The most detailed accounts of the Loutre Island stampede are found in the correspondence between Nitchy, Manwaring and General Curtis. These documents are reprinted in the edited compilation Freedom: A Documentary History of Emancipation. The St. Louis Missouri Democrat reprinted excerpts of Nitchy’s correspondence, with additional commentary, while the German-language Westliche Post, also of St. Louis, ran an eyewitness account penned by a German resident of Hermann.

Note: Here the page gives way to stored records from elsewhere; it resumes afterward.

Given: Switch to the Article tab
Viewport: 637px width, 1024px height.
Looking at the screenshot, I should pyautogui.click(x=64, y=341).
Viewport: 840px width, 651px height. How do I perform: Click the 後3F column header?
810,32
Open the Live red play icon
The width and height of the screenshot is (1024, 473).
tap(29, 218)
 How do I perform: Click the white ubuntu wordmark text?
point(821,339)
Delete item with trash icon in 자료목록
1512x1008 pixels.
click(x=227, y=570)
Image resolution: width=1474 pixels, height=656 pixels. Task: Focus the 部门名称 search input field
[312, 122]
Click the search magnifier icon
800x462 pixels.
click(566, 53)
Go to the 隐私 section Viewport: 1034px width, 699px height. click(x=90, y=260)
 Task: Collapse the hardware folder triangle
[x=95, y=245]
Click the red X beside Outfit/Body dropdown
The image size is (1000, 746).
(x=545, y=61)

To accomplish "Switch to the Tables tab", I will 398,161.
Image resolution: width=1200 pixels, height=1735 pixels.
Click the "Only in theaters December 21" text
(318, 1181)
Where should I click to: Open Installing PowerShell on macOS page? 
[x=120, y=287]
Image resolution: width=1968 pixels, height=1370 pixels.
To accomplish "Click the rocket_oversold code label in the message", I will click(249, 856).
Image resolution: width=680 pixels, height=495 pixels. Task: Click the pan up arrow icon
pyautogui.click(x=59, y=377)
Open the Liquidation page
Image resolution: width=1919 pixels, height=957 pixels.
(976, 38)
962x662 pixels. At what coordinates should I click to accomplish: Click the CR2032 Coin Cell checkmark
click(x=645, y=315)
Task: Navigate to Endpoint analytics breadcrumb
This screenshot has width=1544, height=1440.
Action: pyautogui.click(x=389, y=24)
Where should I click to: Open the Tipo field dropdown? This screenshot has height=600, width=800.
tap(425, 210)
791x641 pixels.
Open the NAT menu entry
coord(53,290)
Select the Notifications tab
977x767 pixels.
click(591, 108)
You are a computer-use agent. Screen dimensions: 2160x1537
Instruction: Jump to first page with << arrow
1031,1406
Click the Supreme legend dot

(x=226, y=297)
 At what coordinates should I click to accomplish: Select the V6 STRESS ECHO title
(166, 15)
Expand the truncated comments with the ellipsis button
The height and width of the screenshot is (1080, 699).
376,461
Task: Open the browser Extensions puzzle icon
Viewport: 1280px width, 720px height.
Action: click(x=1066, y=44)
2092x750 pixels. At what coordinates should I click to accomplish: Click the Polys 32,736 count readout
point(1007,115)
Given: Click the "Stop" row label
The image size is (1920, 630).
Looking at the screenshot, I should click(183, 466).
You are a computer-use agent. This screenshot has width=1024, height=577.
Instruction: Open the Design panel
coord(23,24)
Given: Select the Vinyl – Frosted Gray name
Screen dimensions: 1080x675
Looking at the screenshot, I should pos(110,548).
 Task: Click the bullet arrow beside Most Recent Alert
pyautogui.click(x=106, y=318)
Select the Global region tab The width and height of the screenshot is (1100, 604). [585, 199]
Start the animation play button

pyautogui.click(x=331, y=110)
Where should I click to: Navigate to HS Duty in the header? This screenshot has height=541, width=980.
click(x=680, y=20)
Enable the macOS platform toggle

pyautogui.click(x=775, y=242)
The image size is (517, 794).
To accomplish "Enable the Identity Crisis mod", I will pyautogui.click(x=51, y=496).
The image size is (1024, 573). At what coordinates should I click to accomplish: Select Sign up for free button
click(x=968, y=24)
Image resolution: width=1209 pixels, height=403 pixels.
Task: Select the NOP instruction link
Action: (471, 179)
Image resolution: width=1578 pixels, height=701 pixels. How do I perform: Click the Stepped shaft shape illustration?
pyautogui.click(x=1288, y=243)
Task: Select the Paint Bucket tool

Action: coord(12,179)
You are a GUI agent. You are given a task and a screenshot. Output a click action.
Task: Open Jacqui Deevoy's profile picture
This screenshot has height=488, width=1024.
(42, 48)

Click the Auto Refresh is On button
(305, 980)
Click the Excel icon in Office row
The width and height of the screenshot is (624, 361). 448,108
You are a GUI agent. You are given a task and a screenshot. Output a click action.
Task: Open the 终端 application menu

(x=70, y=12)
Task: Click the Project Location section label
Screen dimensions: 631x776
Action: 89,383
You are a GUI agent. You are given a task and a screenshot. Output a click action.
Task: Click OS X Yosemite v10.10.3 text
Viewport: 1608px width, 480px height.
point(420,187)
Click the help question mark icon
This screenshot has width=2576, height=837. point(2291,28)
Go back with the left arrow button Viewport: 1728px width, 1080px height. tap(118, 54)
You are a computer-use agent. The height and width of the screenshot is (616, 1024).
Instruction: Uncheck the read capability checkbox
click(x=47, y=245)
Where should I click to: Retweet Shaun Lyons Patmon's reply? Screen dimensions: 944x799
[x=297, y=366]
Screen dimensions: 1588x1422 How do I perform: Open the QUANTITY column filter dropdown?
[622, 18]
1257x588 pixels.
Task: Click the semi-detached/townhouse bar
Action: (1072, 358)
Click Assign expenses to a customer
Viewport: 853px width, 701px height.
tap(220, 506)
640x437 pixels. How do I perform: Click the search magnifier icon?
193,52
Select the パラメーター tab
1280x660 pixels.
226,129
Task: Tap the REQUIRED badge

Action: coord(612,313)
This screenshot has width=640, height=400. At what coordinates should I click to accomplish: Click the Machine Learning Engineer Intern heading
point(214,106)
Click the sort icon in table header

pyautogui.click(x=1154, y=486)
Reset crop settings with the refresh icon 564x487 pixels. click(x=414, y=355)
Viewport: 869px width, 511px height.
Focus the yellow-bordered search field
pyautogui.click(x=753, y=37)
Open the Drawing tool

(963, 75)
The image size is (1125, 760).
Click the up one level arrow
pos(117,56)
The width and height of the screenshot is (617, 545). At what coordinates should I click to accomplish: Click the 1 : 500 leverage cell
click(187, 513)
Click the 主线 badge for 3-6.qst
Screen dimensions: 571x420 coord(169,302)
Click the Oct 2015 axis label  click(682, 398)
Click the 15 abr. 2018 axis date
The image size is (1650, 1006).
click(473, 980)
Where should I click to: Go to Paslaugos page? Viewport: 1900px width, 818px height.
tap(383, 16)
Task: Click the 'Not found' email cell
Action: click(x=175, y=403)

Despite contemporary news coverage, the episode has been largely overlooked by historians. However, scholars have written about Curtis’s General Orders. No. 35 and the controversy those new guidelines stirred back in Washington. Leslie Schwalm situates the orders within the broader context of Curtis’s appointment as department commander in September 1862. Once in charge, she notes, Curtis began a vigorous push “to ensure the widest possible application” of the Confiscation Acts. General Orders No. 35 marked the culmination of Curtis’s efforts, though President Lincoln, fearful Curtis might be going too far and antagonizing slaveholding Missouri Unionists, urged the department commander to “keep peace” and mollify his orders. Joseph Reidy traces Curtis’s campaign to broadly implement the Confiscation Acts back even further. Starting in February 1862, while commanding Union troops near Helena, Arkansas, Curtis had been issuing certificates of freedom to runaways, though as Reidy observes, with mixed results. In a theatre of war where Union units moved frequently and in unpredictable ways, those certificates could either be worthless, or even backfire should Confederate troops overtake certificate-bearing freedom seekers. Scholars have also stressed the uncertainty clouding the fate of freedom seekers who found their way behind Union lines during the early stages of the war. While recounting a similar confrontation between slaveholders and U.S. authorities in nearby Pacific, Missouri during the spring of 1862, Chandra Manning emphasizes the “vagueness” of federal policy and U.S. officers’ struggles to interpret and enact it on the ground.